— Text segment —
## Begin

Sauce Labs Maintenance Windows for Sauce Labs
We are investigating an issue with a third-party provider that is causing intermittent "Connection timed out", "pool communication" and "Unknown error while proxying appium request" errors when running tests in our EU and US datacenters. We will be performing emergency maintenance to our EU-Central and US-West datacenters this week to address this issue. Emergency maintenance windows will be posted to this page.
2022-December-16 Resolved Service Incident 2
Incident Report for Sauce Labs


Friday December 16th 2022, 20:51 - 21:31 UTC

What happened:

All tests waiting to be assigned to a virtual device during the incident were marked as failed. The error rate was ~70-80%, but primarily impacted customers requesting specific test devices.

Why it happened:

Demand for macOS increased to a point where it passed what was available. As this happened, new tests began to queue up which triggered the clearing of the new jobs queue resulting in all of the tests waiting in this queue being marked as failed. While the underlying issue was with macOS and iOS capacity it impacted all test types as the new test queue (which is shared) was backed up.

How we fixed it:

Clearing new tests queue restored the system from starvation; no additional action is usually required. In some cases, even after removing the new tests queue, the starvation comes back, and another clearing is performed.

What we are doing to prevent it from happening again:

We are looking at ways to increase our capacity specifically for macOS and iOS. We are also looking into ways that jobs can be cleared from queues by image name or platform, rather than clear the whole queue.

Posted Jan 24, 2023 - 10:06 UTC

Between 20:53 UTC and 21:14 UTC we experienced a spike in job errors on our Virtual Device cloud in our US West Data Center. All services are fully operational.
Posted Dec 16, 2022 - 23:46 UTC

## End

— Supplied information —
## Begin

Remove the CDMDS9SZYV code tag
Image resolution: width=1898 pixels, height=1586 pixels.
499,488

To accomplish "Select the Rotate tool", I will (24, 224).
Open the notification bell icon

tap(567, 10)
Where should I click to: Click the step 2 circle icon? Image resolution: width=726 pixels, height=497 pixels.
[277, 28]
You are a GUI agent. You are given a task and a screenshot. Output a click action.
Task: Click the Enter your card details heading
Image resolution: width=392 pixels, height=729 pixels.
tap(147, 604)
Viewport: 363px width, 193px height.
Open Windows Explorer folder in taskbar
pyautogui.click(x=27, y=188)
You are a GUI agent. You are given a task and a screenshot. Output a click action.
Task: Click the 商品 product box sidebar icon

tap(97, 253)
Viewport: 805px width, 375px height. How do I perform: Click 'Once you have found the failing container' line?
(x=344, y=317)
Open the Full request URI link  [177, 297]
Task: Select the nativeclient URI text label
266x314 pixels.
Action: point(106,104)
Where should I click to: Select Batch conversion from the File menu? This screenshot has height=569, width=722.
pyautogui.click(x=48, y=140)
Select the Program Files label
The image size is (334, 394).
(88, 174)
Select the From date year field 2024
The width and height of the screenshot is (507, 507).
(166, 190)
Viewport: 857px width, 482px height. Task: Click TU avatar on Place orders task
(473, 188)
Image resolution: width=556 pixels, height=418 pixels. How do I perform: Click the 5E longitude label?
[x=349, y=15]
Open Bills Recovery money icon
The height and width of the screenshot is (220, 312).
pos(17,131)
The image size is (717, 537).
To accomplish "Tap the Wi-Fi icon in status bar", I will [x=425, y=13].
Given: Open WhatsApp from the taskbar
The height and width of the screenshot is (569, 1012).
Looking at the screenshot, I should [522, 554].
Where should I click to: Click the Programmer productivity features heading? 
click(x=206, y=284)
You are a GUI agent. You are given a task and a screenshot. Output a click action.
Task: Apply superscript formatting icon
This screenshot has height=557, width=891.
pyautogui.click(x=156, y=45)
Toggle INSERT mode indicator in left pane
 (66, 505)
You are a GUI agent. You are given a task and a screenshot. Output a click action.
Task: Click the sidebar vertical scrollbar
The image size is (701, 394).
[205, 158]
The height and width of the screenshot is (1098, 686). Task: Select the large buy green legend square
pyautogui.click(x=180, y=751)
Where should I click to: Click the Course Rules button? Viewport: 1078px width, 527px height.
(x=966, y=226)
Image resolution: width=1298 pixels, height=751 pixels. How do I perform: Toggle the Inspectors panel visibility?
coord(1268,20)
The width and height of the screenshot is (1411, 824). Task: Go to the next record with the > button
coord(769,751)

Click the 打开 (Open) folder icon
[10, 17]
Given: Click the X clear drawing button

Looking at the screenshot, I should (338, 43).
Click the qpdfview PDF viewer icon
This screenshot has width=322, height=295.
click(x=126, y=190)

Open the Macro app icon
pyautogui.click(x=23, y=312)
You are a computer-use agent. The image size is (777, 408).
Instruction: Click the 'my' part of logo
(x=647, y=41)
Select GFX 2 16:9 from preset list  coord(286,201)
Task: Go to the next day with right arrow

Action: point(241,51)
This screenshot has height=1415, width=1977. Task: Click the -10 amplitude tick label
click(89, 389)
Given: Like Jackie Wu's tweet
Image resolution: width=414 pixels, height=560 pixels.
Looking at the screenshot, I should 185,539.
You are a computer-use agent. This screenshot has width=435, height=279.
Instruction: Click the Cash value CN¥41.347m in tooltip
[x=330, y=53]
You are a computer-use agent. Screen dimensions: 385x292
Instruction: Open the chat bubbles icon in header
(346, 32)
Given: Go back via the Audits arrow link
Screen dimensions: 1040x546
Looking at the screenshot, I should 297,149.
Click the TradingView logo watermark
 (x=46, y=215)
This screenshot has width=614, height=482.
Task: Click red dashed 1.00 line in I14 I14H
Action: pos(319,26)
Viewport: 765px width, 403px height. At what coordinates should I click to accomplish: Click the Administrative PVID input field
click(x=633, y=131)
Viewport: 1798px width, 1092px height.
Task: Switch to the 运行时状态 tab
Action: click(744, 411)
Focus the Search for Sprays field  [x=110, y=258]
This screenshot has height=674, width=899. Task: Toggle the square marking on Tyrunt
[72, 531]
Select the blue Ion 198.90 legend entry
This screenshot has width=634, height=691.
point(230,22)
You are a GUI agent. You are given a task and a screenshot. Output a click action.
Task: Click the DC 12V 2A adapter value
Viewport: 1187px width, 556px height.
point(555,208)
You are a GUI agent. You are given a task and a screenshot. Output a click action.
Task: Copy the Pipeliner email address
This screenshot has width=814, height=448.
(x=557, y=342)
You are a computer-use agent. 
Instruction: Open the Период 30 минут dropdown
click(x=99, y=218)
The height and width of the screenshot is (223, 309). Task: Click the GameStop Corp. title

## End

— Exercise task 1 —
According to the incident report, what was the error rate during the incident?
— Exercise task 2 —
Revise the incident report passage starting at "Clearing new tests" and ending at "are fully operational.", changing each instance of "starvation" to "overload".
The records have no connection to the incident report.

— Task output 1 —
The error rate was about 70–80%.

— Task output 2 —
Clearing new tests queue restored the system from overload; no additional action is usually required. In some cases, even after removing the new tests queue, the overload comes back, and another clearing is performed.

What we are doing to prevent it from happening again:

We are looking at ways to increase our capacity specifically for macOS and iOS. We are also looking into ways that jobs can be cleared from queues by image name or platform, rather than clear the whole queue.

Posted Jan 24, 2023 - 10:06 UTC

Between 20:53 UTC and 21:14 UTC we experienced a spike in job errors on our Virtual Device cloud in our US West Data Center. All services are fully operational.